Banyak orang takut "membeli di puncak", tetapi "puncak" logam mulia didukung oleh fundamental, bukan gelembung. Tingginya harga emas adalah hasil dari siklus penurunan suku bunga + pembelian emas oleh bank sentral + permintaan untuk hedging; tingginya harga perak adalah akibat dari kebutuhan industri yang mendesak + kekurangan pasokan + ketidaksesuaian pasokan dan permintaan yang dipicu oleh short squeeze. Secara historis, pasar bullish logam mulia tidak pernah terjadi secara instan, tetapi terus mencapai puncak baru di tengah keraguan, variabel kunci di tahun 2026 â ritme penurunan suku bunga Federal Reserve, konflik geopolitik, dan permintaan industri perak, semuanya bergerak ke arah yang menguntungkan logam mulia, bahkan jika ada penyesuaian di tengah jalan, itu adalah kesempatan untuk berinvestasi, bukan sinyal untuk keluar.
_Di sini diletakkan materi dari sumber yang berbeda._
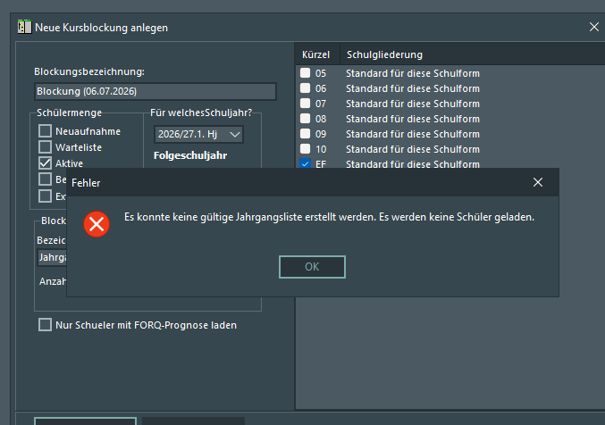The image size is (605, 425).
Task: Enable the Neuaufnahme checkbox
Action: point(45,131)
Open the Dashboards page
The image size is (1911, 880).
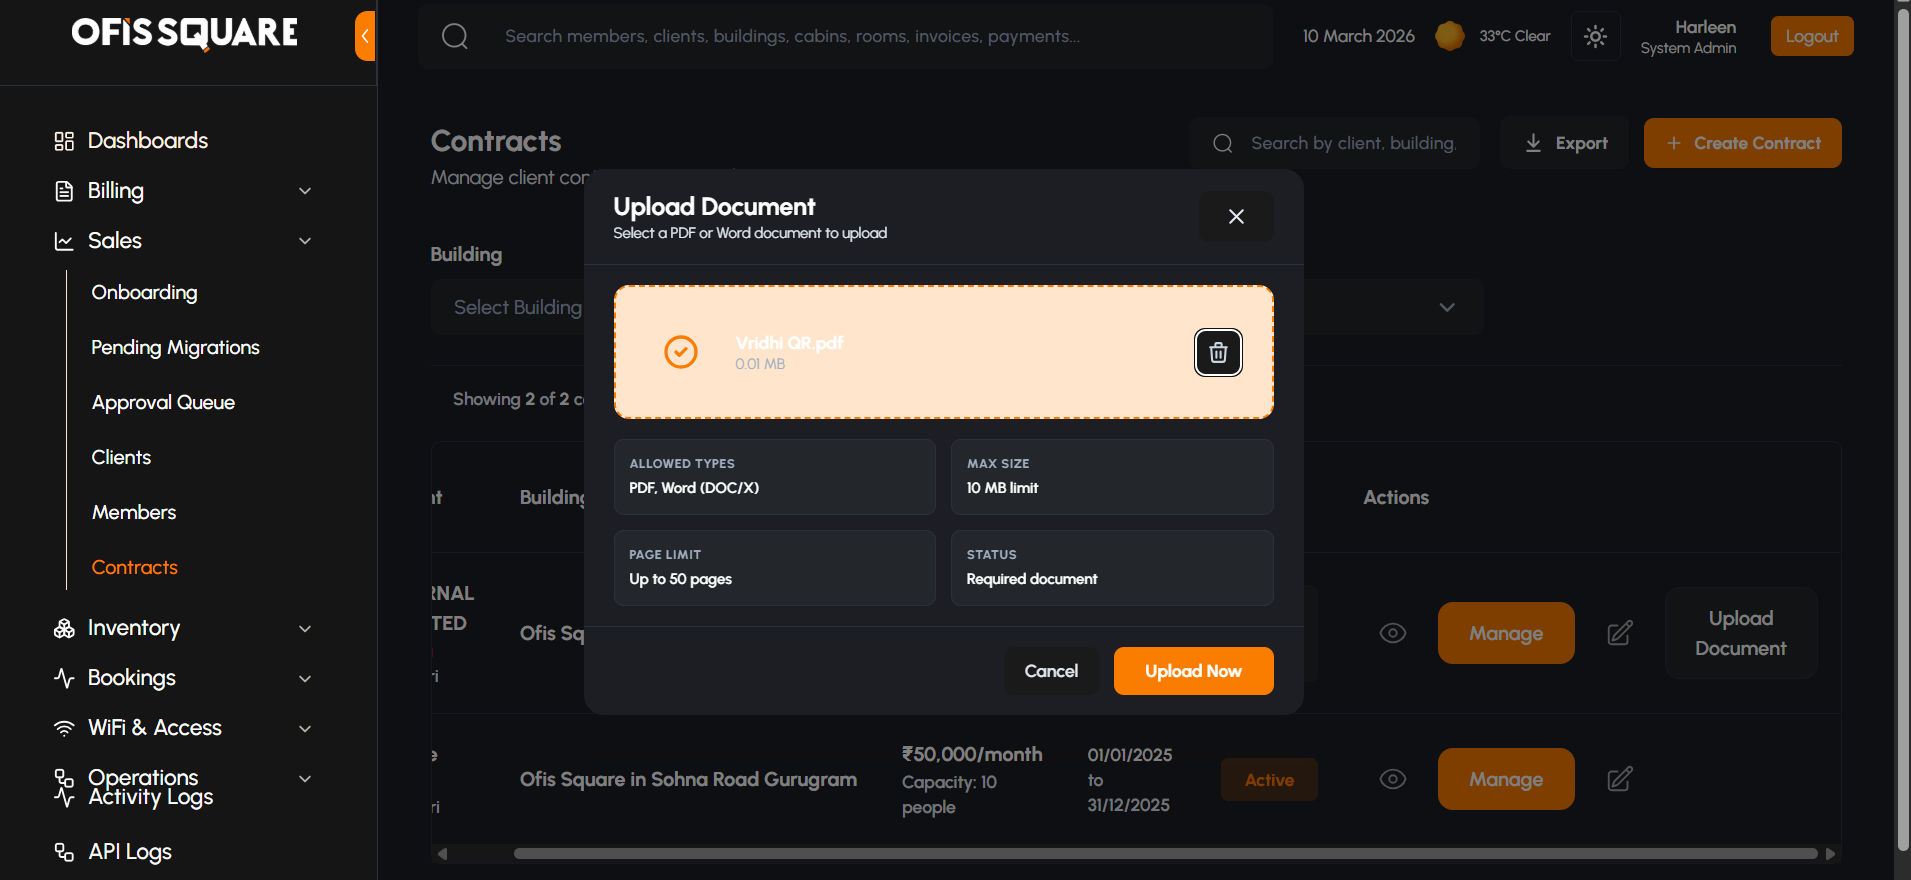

Secara operasional, emas cocok untuk berinvestasi pada saat harga rendah dan dipegang dalam jangka panjang, dengan pengendalian posisi yang ketat tanpa mengejar harga tinggi; perak tidak disarankan untuk investor biasa yang terlibat dalam perdagangan jangka pendek, sebaiknya menunggu suasana pasar mereda dan harga kembali stabil sebelum masuk, lebih aman, para pemain jangka pendek harus menetapkan stop loss yang ketat, waspadai fluktuasi setelah emosi pasar berkurang, namun dalam jangka panjang, selama logika inti tidak berubah, pasar bullish logam mulia belum berakhir.